Today, women have more opportunities and career paths compared to some decades ago when they didn't have the financial independence to leave difficult and abusive marriages. Jane, 62, worked part-time, juggling between children, home and work. She longed for a partner, who would be supportive of her dreams and desires. "I longed to be more creative, but my husband's utter dependence on me was holding me back. He needed constant looking after and was like a child who would never grow up," she says.
When a woman leaves the marital home, men are often left in a state of shock. They have been so focused on their careers that they haven't seen the signs of their marriage breaking up. On the other hand, women have been thinking about it for a long time and hence are more prepared for the break-up.
After 28 years of marriage, when her children had grown up, Jane moved out and has trained to be an artist. The Australian government is encouraging women without family commitment to gain work skills. The rate of participation of women in the labour force increased from about 47 per cent to 57 per cent in the last 20 years. More women are participating in the workforce during their peak childbearing years (aged between 25 and 34 years). Over the past 20 years, their participation rate has risen from around 59 per cent to 72.5 per cent.

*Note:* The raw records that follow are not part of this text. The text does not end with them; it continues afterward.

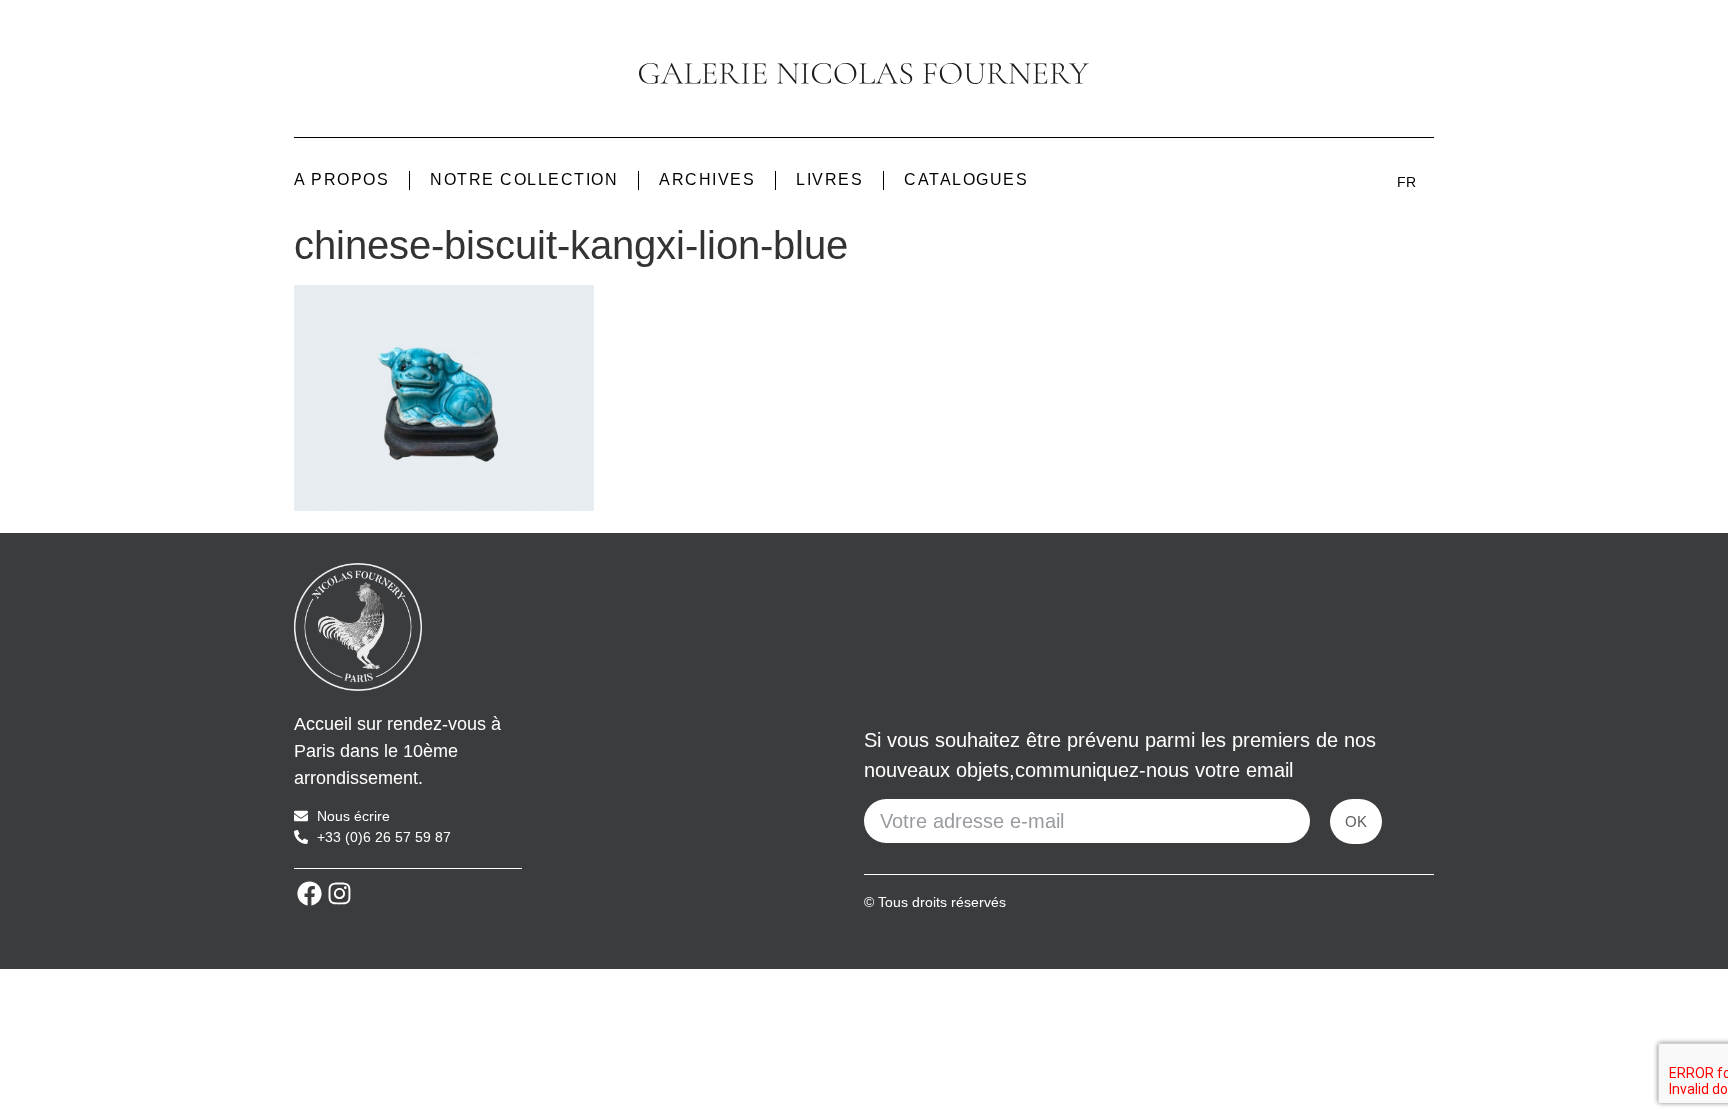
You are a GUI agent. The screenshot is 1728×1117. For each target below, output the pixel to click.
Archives (707, 179)
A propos (341, 179)
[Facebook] (309, 894)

Fletcher says, "Some things are specific about the nature of long-term relationships - there is no spark. It also reflects the throw-away society we live in, where we don't repair things anymore." She feels the media also has a role to play by portraying an unrealistic expectation of marriage whereby every desire and need is met.

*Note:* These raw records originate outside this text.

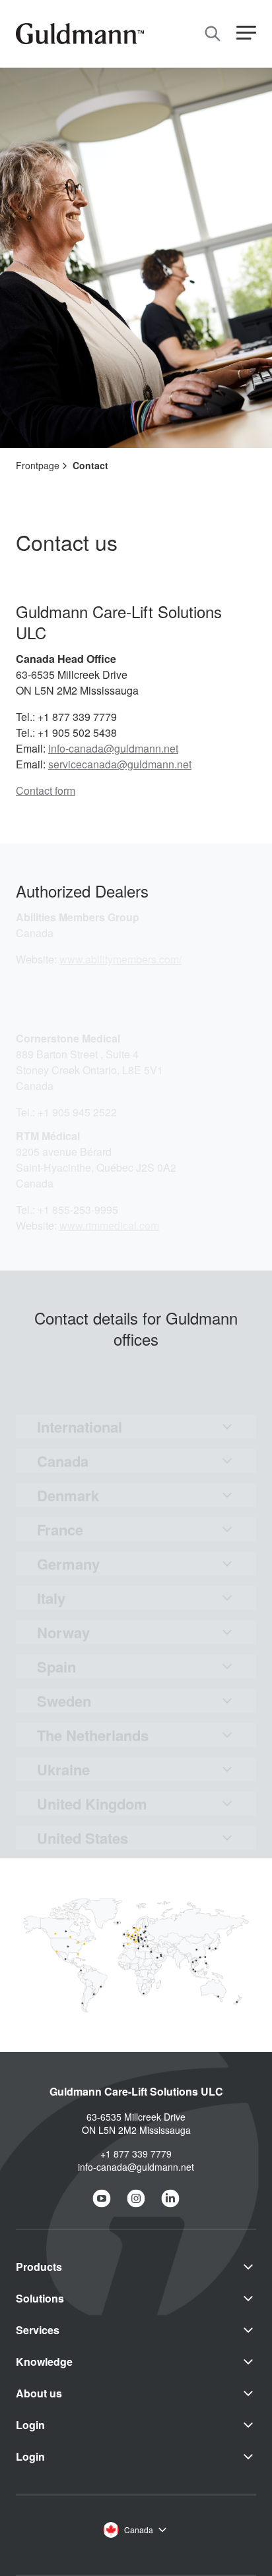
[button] (246, 33)
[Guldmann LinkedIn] (170, 2198)
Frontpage (37, 465)
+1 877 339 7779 (136, 2153)
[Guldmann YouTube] (101, 2198)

According to the Australian Bureau of Statistics, of divorcing couples in 2004, 16 per cent were married less than 5 years, 25 per cent between 5 and 9 years and 59 per cent were married for 10 years or more. Around 16 per cent of divorces occurred to couples that had been married for 25 years or more.
Irrespective of the number of years, separation is always traumatic. Even adult children react strongly to their parents splitting. It can add anxiety and uncertainty to their lives. Elena says, "Keeping my daughters oblivious of my husband's affairs was most difficult. I didn't want their relationship with the father to change."

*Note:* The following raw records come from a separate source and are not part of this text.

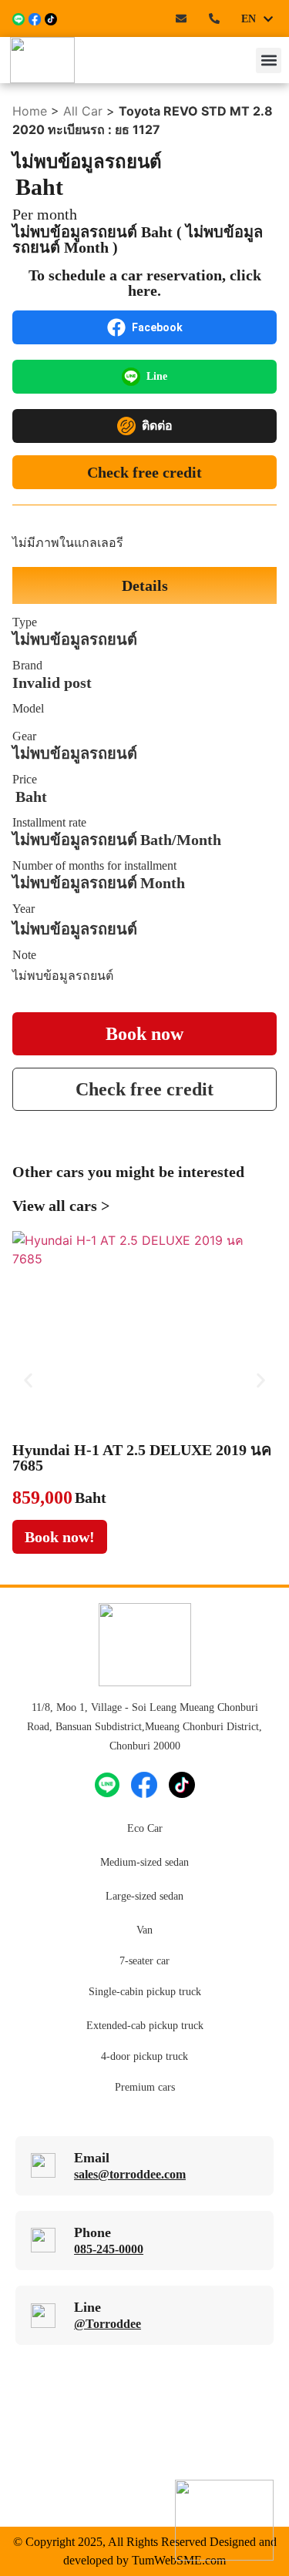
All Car (82, 111)
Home (29, 111)
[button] (268, 60)
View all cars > (60, 1205)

While most men take marriage for granted, women acknowledge that making marriage work is hard work. After 20 years of marriage, Kate, 56, questioned what kept them together. She voiced her thoughts to her husband, who wasn't receptive in the beginning, but then agreed to accompany her to a marriage counsellor. "Now when there is a crisis or change, we talk about it and move through these changes together. I have taken further training in nursing and full employment after all these years. I have got a fresh marriage and best of both worlds."
Similarly, Elena feels being on her own has made her an emotionally strong person. "I derive my strength from the many women friends I have. Together, we have fun and enjoy creative pursuits. I am also friends with my ex-husband."
Elena had been trying to talk to her husband for five years about their unhappy relationship. Each time, he would tell her that the problem was only in her mind and that there was nothing wrong with their marriage. At 50, she decided to move out.
According to Ruth Weston, a research officer at the Australian Institute of Family Studies (AIFS), "Our studies over the last 20 years have suggested that close to 60 per cent of all divorced respondents maintain that it was the wife who initiated the separation. Both male and female respondents most commonly indicate that the decision was mostly made by the female partner."
Interestingly, only seven per cent of women aged between 50 and 59 years divorced in 1985, but that figure jumped to 16 per cent in 2005. On the other hand, while 11 per cent of men aged between 50 and 59 years divorced in 1985, the number jumped to 20 per cent in 2005, according to AIFS.